Bold, flamboyant flower beds adorn one particular corner of my local park. Manicured but extravagant. The colours are dazzling on this bright July morning. Cobalt delphiniums vie with flame gladioli for pride of place, whilst around their stems a mass of white alyssum spreads like a tide to meet the neatly described edges of the grass.

Odd, then, that there’s no sign ordering us to keep our “Dogs On Leads”. Very trusting, these park-keepers.

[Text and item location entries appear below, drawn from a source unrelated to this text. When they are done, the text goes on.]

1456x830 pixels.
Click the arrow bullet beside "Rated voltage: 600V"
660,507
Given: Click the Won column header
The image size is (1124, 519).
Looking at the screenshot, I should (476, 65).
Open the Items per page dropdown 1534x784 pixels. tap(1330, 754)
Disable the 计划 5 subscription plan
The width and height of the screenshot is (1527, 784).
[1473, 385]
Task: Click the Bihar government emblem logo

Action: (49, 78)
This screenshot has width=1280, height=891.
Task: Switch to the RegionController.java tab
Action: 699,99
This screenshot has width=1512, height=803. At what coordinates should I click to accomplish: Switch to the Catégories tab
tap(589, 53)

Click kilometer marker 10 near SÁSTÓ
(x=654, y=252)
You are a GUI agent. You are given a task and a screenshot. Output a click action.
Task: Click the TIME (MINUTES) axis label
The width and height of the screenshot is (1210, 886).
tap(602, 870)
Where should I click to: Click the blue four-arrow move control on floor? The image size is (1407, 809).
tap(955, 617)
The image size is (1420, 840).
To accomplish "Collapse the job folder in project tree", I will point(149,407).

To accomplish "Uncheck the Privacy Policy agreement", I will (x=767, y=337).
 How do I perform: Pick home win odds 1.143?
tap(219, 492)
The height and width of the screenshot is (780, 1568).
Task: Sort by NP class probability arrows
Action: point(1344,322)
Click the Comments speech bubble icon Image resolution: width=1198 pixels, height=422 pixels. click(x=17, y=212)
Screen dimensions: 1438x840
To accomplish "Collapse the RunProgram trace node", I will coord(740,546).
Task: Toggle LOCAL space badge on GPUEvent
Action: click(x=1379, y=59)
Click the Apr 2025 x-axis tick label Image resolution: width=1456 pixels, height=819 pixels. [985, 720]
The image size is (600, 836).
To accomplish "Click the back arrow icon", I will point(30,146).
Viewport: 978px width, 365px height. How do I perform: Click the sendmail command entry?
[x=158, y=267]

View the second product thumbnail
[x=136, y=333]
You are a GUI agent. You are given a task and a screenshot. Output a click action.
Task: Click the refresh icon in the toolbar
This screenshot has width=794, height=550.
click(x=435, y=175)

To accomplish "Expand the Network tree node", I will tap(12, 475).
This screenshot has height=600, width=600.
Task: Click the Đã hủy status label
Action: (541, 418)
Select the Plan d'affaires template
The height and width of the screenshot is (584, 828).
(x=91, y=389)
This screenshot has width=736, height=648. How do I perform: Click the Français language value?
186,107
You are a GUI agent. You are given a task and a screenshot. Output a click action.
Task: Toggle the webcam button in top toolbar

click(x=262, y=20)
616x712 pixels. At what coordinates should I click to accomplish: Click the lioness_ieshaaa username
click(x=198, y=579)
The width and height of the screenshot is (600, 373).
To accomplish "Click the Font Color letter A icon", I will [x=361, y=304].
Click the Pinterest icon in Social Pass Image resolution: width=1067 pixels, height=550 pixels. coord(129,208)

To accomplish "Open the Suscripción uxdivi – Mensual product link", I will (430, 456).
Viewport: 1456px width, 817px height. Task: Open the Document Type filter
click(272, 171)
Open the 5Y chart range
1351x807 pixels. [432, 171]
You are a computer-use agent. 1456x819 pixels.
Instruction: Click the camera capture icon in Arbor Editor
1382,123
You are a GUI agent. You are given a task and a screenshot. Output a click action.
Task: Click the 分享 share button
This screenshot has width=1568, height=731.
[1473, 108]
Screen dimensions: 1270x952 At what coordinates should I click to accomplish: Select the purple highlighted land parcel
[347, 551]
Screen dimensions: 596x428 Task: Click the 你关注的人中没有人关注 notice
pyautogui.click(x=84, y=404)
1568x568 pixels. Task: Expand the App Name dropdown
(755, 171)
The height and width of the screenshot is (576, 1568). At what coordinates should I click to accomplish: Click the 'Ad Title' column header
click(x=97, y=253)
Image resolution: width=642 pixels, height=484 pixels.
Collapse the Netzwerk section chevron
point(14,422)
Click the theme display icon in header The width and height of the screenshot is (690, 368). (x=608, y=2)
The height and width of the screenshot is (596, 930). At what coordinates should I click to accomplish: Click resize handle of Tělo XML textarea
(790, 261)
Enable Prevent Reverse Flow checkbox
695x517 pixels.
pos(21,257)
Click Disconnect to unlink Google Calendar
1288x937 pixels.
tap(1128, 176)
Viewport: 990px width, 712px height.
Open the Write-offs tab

Shame, that, because, bounding towards the beautifully sculpted, kidney-shaped bed to my left, is a sparky young weimaraner. Each of his long, rubbery legs seems to have a life of its own, but they’re all carrying him unstoppably right into that poised array of colours.

“Oh Lord,” murmurs his hapless owner. She’s a smallish woman, mid-forties, perhaps.

Smiling uncertainly, she hesitates some yards away before stepping tentatively towards the emerging catastrophe.

“Uh – Willow? Willow? Come on now. Could you come here, please? Uh, Willow?” Her voice is barely raised. She could be conversing in a dentist’s waiting room.

“Shall I help you to get him off there?” I shout. “They’re incredibly lively, these, aren’t they? Ha, there he goes again! Ooh dear… Not the easiest breed of dog to grab hold of.”

“Mm,” she agrees, vaguely. “He’s quite strong. He’s done this before.”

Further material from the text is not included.